Aburguesa a los proletariados y a las aristocracias, es decir, homogeneiza las clases y, consecuentemente, sus intereses, con lo cual se solidarizan los grupos, se aproximan los programas y se supera la polaridad de las reivindicaciones. Todo ello apresura la agonía de las ideologías.
Además, la elevación del nivel medio de vida coincide en todas las latitudes con una disminución del analfabetismo, un incremento de la escolaridad, una intelectualización de las actividades y una elevación general en la capacidad media de raciocinio» (págs. 141-142).
Naturalmente, toda «política» exige una «ideología».
Pero ¿basta?
Nuestros grandes partidos políticos están -lamentablemente- continuando en la práctica fácil de la dádiva ocasional y la promesa de bienestares volanderos. Aéreos. Algunos imposibles de realizar.
Sigo soñando con que mi país se aleje de la política, que deje de cifrar sus esperanzas de mejoría en disposiciones estatales destinadas no a mejorar y corresponder con justicia a los esfuerzos de los buenos ciudadanos, sino a obtener importantes ingresos mensuales: «porque yo me fajé en la campaña presidencial».
Es decir.
Sueño, anhelo, aspiro fervientemente que la política dominicana deje de ser el más formidable negocio de todos.
Quiero que los mandatarios sean prudentes y cautos ADMINISTRADORES del bien público.
No caprichosos dueños de lo que no es suyo.

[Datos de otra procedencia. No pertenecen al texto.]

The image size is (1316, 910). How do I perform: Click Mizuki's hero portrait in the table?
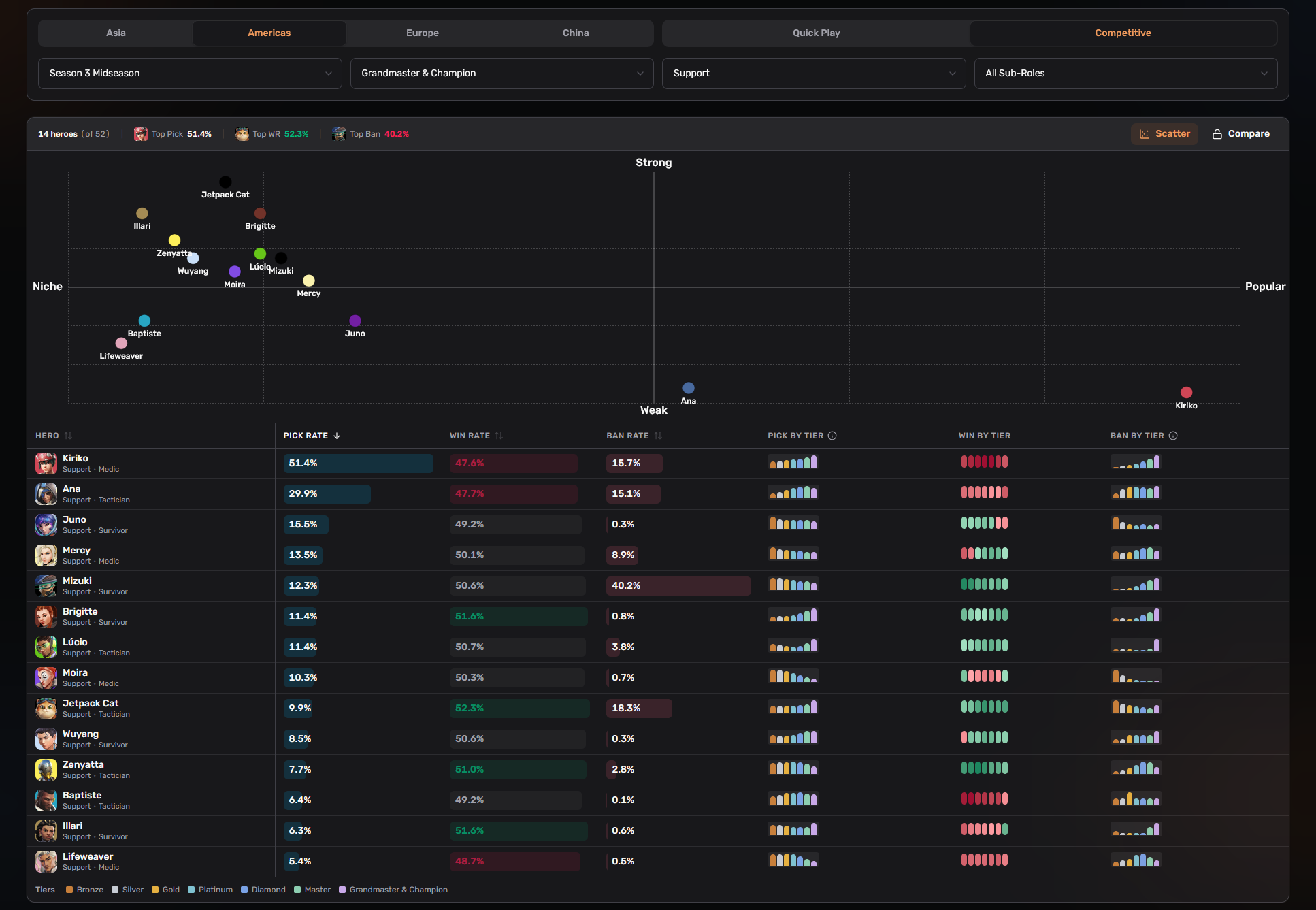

El Doctor Balaguer, en una las escasas ocasiones en que -como humano- se le escapaban conceptos fundamentales alejados de requerimientos de la tradición política, dijo algo así como que «este no es un país pobre sino mal administrado».
Yo lo creo así.
Con sus realidades, en la República Dominicana no debería existir miseria extrema.